What you need to do — With pictures left out, set down exactly the lines that begin at the one containing "Click the Update Agent button" and end with the last line of the entries below.

Material for this task —

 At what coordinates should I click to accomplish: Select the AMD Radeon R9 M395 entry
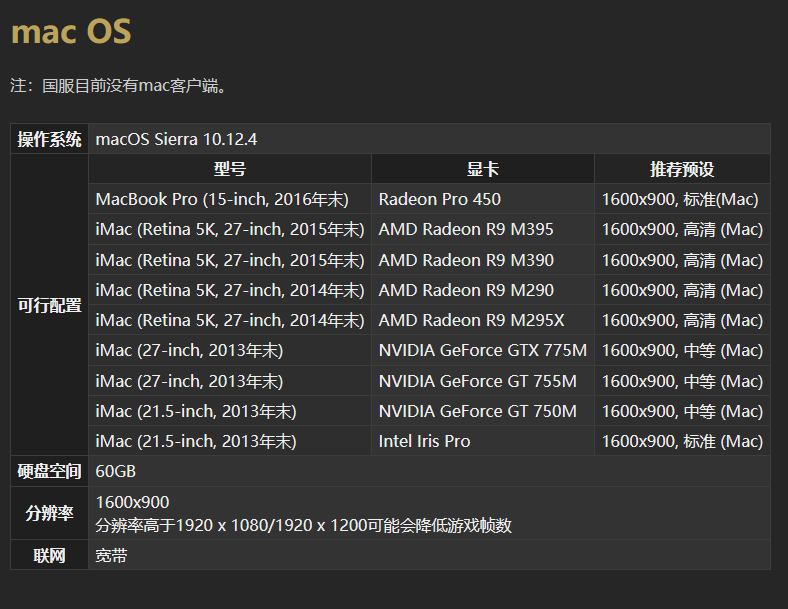tap(465, 230)
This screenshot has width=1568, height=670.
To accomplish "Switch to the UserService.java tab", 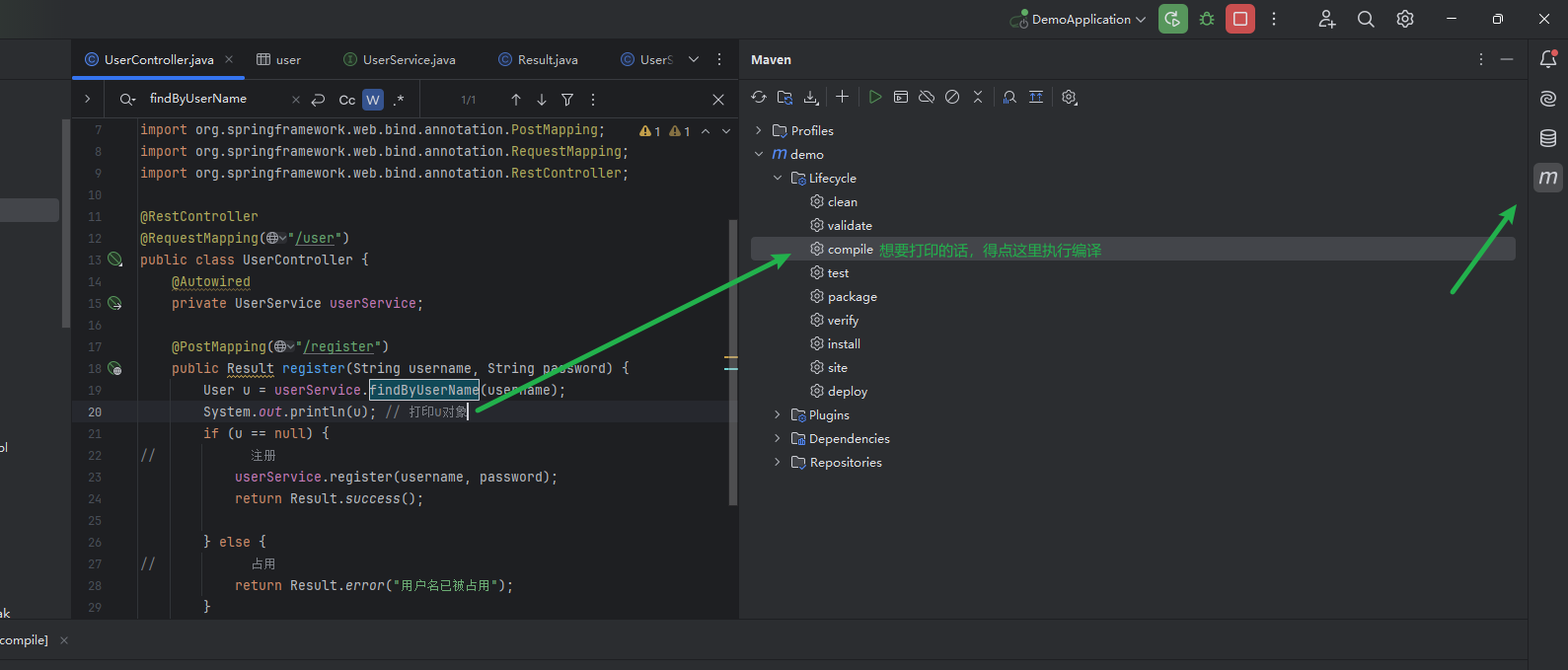I will point(408,60).
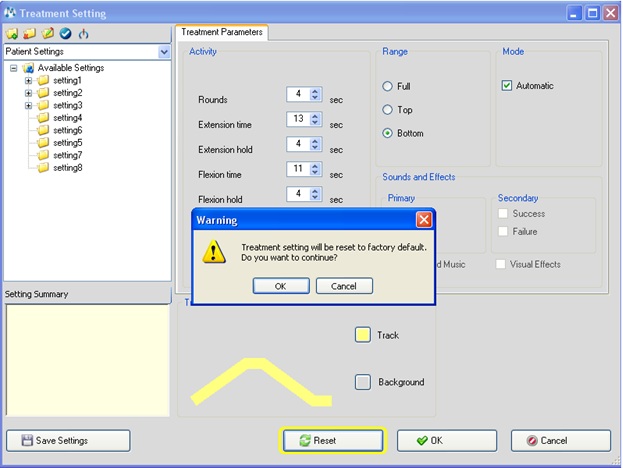
Task: Collapse the Available Settings tree node
Action: pyautogui.click(x=13, y=68)
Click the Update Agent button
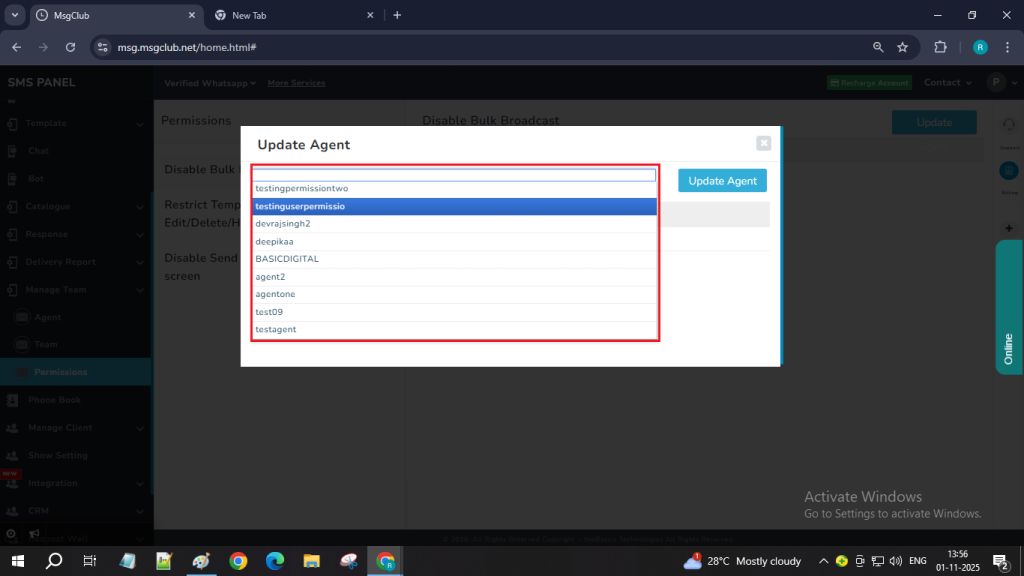 click(722, 180)
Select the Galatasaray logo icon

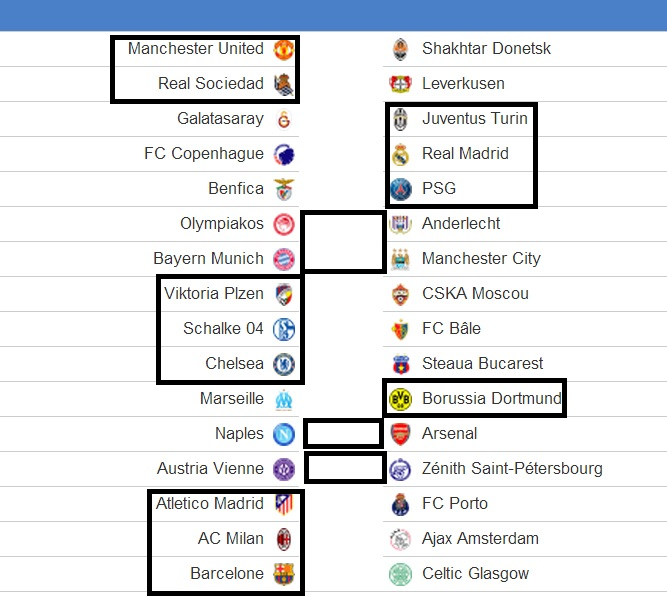[x=284, y=120]
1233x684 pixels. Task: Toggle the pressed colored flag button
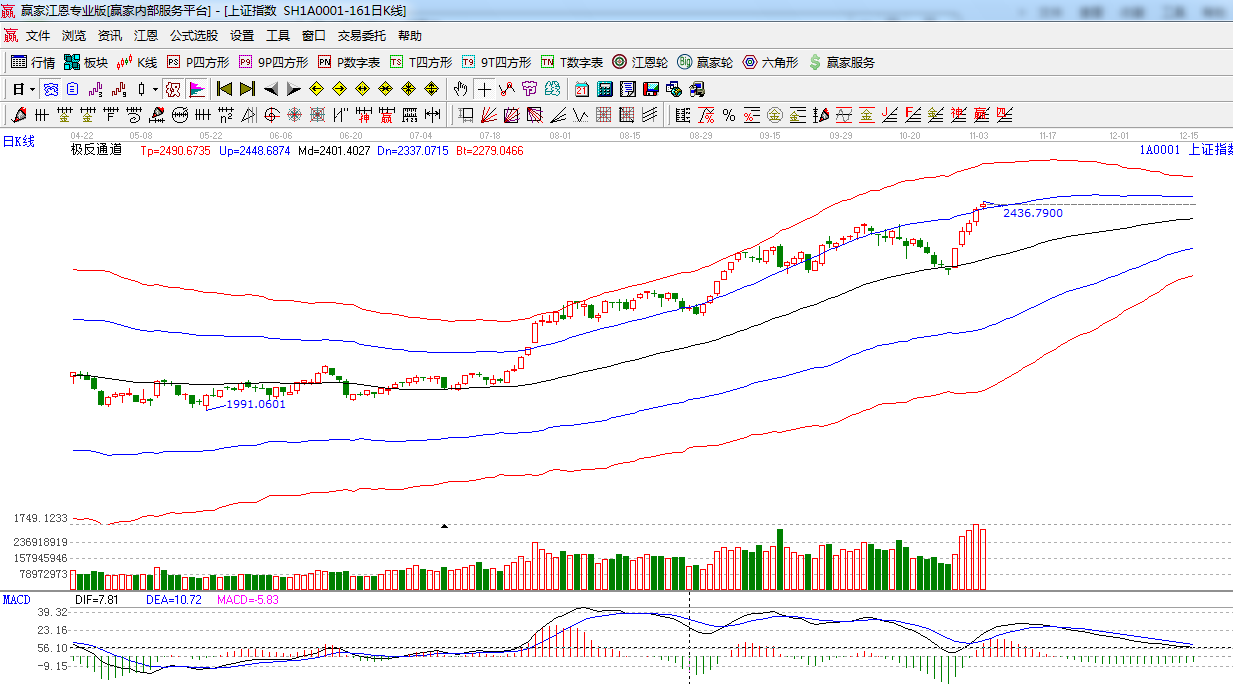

Written reply —
Click the Update Agent button
 click(722, 180)
Select the Galatasaray logo icon

[x=284, y=120]
1233x684 pixels. Task: Toggle the pressed colored flag button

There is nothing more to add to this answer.